## PROBLEM DETAILS
Every entry must be transcribed exactly. Pictures are not part of the copy.
************
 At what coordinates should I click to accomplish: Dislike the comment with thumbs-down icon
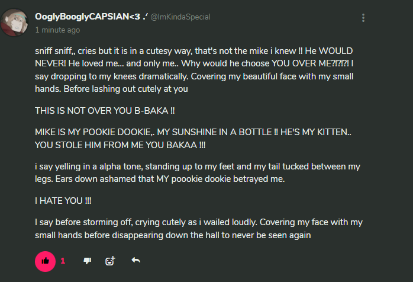tap(88, 261)
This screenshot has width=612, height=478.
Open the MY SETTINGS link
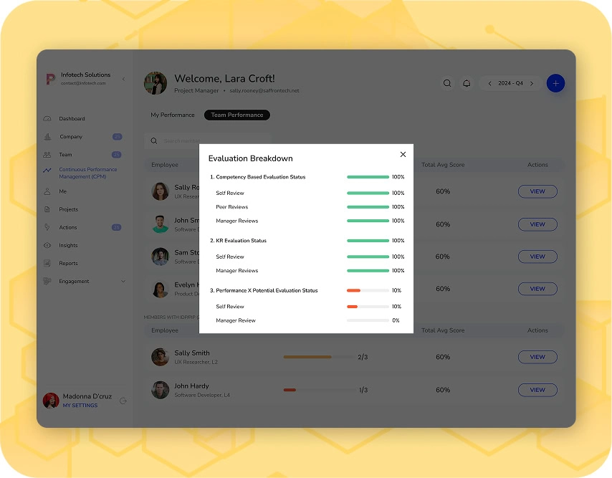[80, 406]
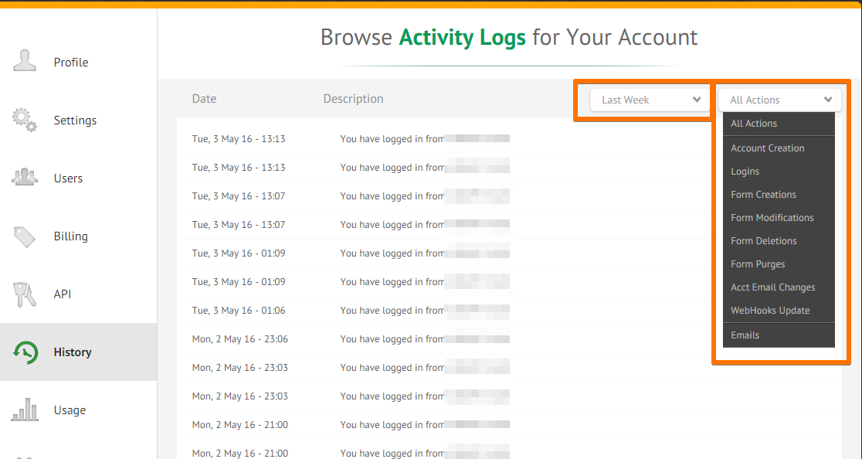Choose Logins from the actions list

click(745, 172)
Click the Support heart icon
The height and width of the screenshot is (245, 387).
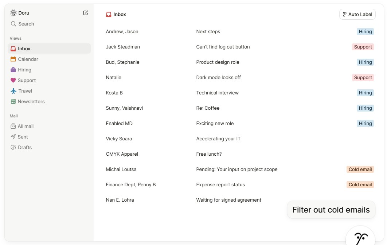tap(13, 80)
************
## EXERCISE ANSWER
 At what coordinates should I click to accomplish: Dislike the comment with thumbs-down icon
tap(88, 261)
This screenshot has width=612, height=478.
Open the MY SETTINGS link
[80, 406]
Choose Logins from the actions list

click(745, 172)
Click the Support heart icon
The height and width of the screenshot is (245, 387).
tap(13, 80)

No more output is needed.